3D printing is for prototyping. 3D printing is for experimentation. 3D printing is not for mass production, and (generally) the result off of a 3D printer is not the product.

@ThantiK Im curious about this issue… “They” often say that cnc milling is not for mass production yet every Mac these days sports a cnc made chassis. I agree with all the things you say but do wonder with machines as cheap as they can be these days why not a distributed model of manufacturing or small production houses with botfarms? Im working on a human-scale public art project that I intend to fabricate entirely by my printers. Its much cheaper even considering machine time than conventional injection molding and plastic is plastic.

Im not disagreeing, but for me 3D printing is about hooking up electronics to my computer and making it do things other than create an office document.
You are right about making money though, every new design usually has “and you can buy these parts or a kit from…”
@ThantiK Surely Adrian Bowers vision for 3D printing was to make other 3D printers and be able to “just make a part that will do that”? That is prototyping but it is also a completely new e,powering technology. Desk top publishing has altered our world - desk top manufacturing will do the same!

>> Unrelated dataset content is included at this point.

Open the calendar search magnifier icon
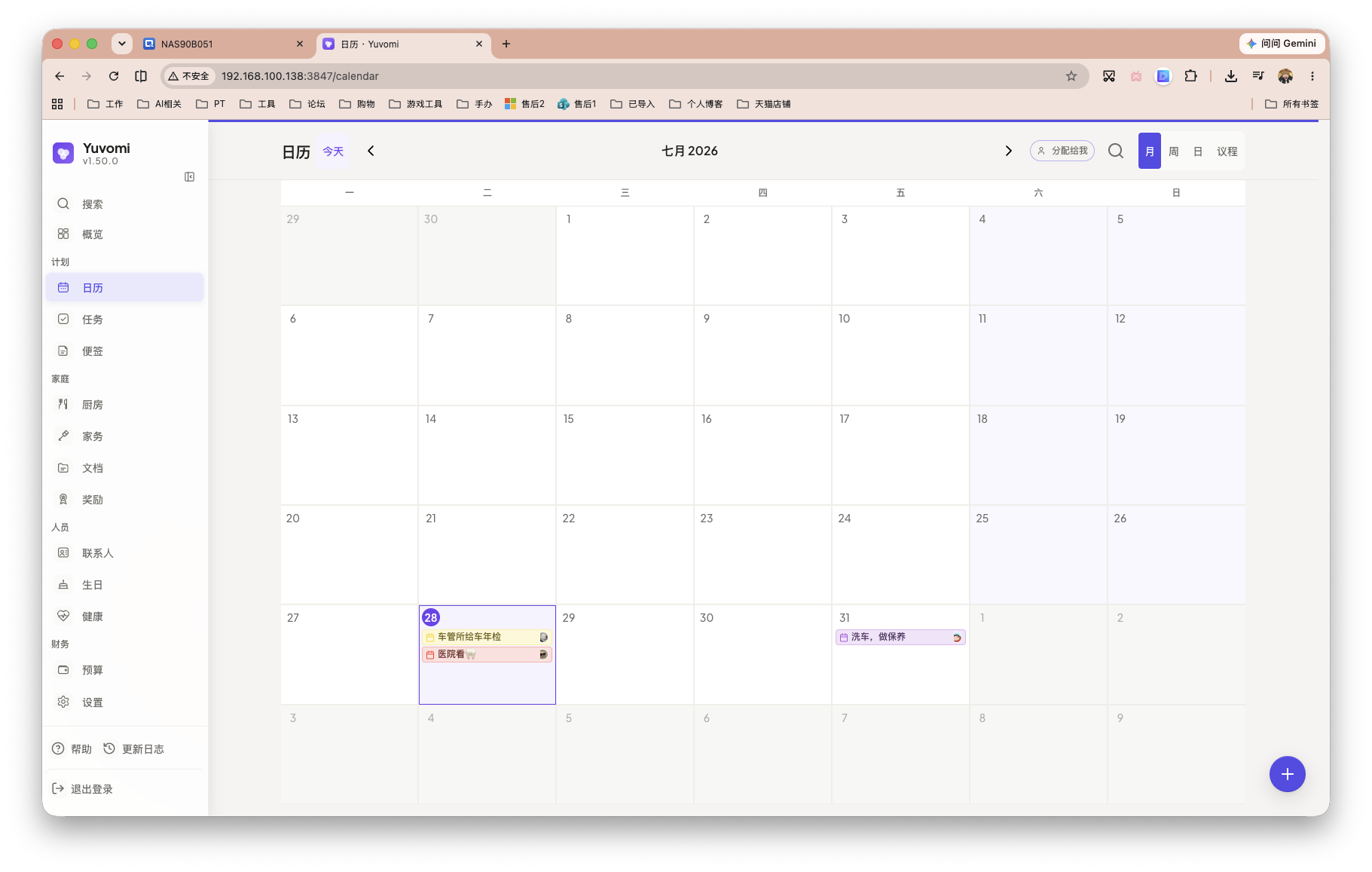 pyautogui.click(x=1116, y=151)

@Brian_Evans nobody says that about CNC mills. CNC mills are still used for lots of final products, especially car rims, flanges, car parts, turbo impellers, gears, jet plane blades, motors, all parts of guns (barrels especially), paintball markers etc – even the stepper motors on a 3D printer have the face machined on them.

The public has high quality but extreme low cost expectations for plastic parts. For CNC metal bits the public expects high quality but is fine with a premium price. It’s the public’s willingness to pay that makes lowish run metal CNC viable.

It’s a wealth generator, not a wealth manipulator. Patented Law.